1 / 5 (5) Oct 14, 2015
This made me wonder how many generations of stars their might be in the future of the universe...how long the Universe might be able to support life.

It occurred to me that dying ~1solar mass stars must one day cool so much that their surface temperature falls below the boiling point of water. They will contain hydrogen, oxygen, nitrogen, Carbon, sulphur, phosphorous, and all the other elements needed for life as we know it, and they will be the right temperature on their surface.
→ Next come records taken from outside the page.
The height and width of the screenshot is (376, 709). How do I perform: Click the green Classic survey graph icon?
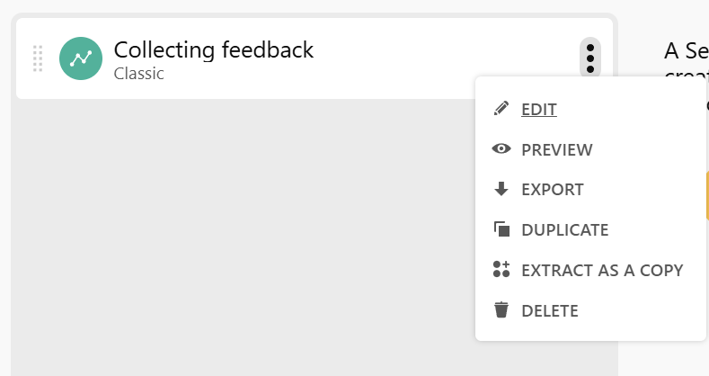coord(81,58)
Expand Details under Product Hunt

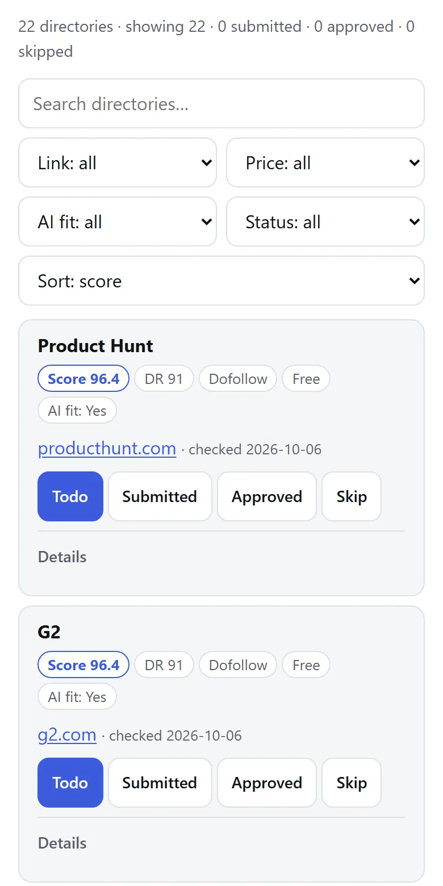pyautogui.click(x=62, y=557)
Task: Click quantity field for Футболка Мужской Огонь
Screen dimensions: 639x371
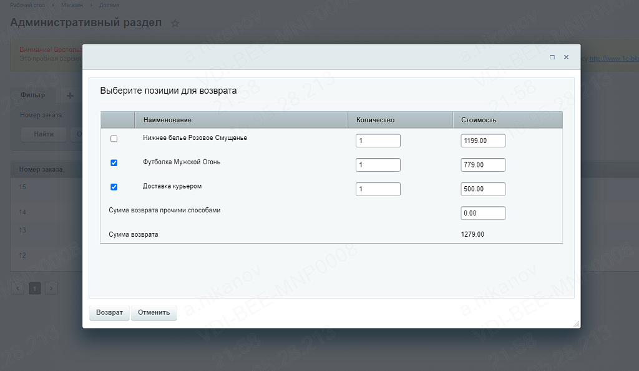Action: pyautogui.click(x=378, y=165)
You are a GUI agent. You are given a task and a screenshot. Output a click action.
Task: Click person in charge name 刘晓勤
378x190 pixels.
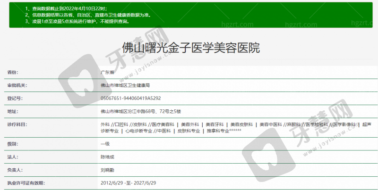point(107,169)
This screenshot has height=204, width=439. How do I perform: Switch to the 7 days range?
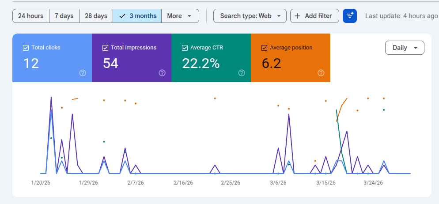(x=64, y=16)
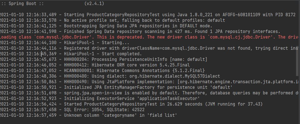Click the 'Initializing ExecutorService' log line
The height and width of the screenshot is (124, 300).
click(132, 99)
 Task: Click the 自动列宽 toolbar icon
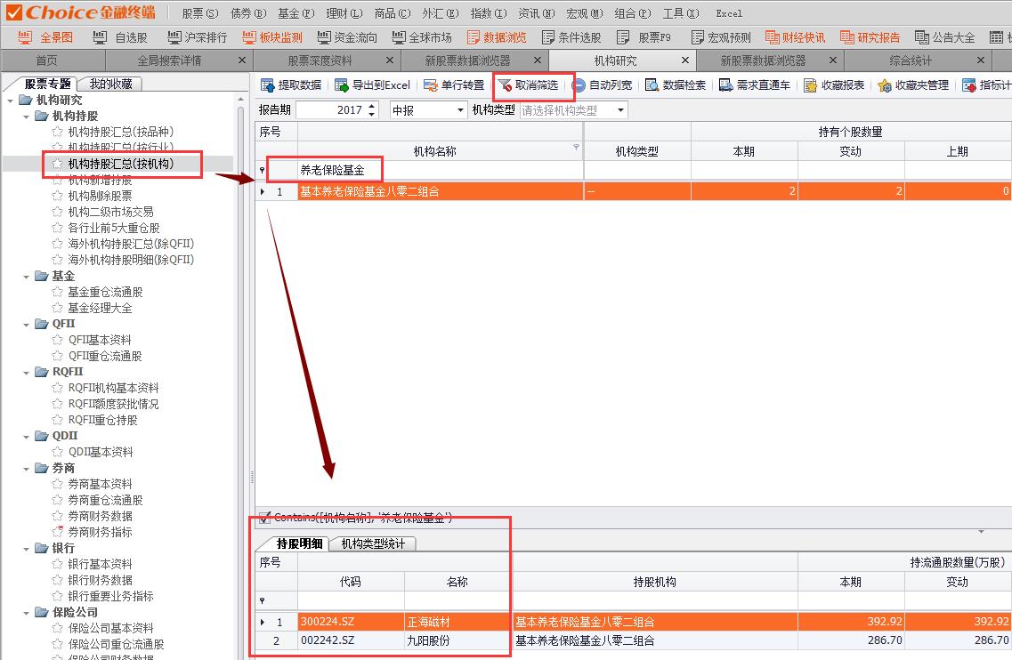[579, 85]
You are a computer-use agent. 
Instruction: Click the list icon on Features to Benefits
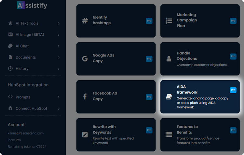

During these eons, The surface layers of the Star will become the new "Goldilocks Zone", and even as the Star cools much more, so that the surface perhaps falls below the freezing point of water, the interior would stay above that temperature for perhaps billions or even trillions of years, although the density and pressure inside may prevent most chemistry as we know it even at "normal" temperatures, but it would depend on the mass of the star and how deep inside you are looking.

1 / 5 (5) Oct 14, 2015
The calculated lifetime of Red Dwarf stars is believed to be trillions of years, during which they will continue to cool gradually. they may therefore be able to have "goldilocks zone" temperatures on their surface for many billions or trillions of years.

The biomass which might be capable of existing on the surface of an extinct star at just the right temperature and composition could make the entire earth biosphere look like nothing in comparison.

This concept was portrayed in the "Star Fox 64" video game, however, as portrayed in the gaem it was unrealistic, because that was on an active star, not an extinct star.

Such a biosphere may be further facilitated by the birth a new, nearby "nth generation" star to further sustain temperature, perhaps from a different gravitational collapse of nebulae and gravity capture, etc.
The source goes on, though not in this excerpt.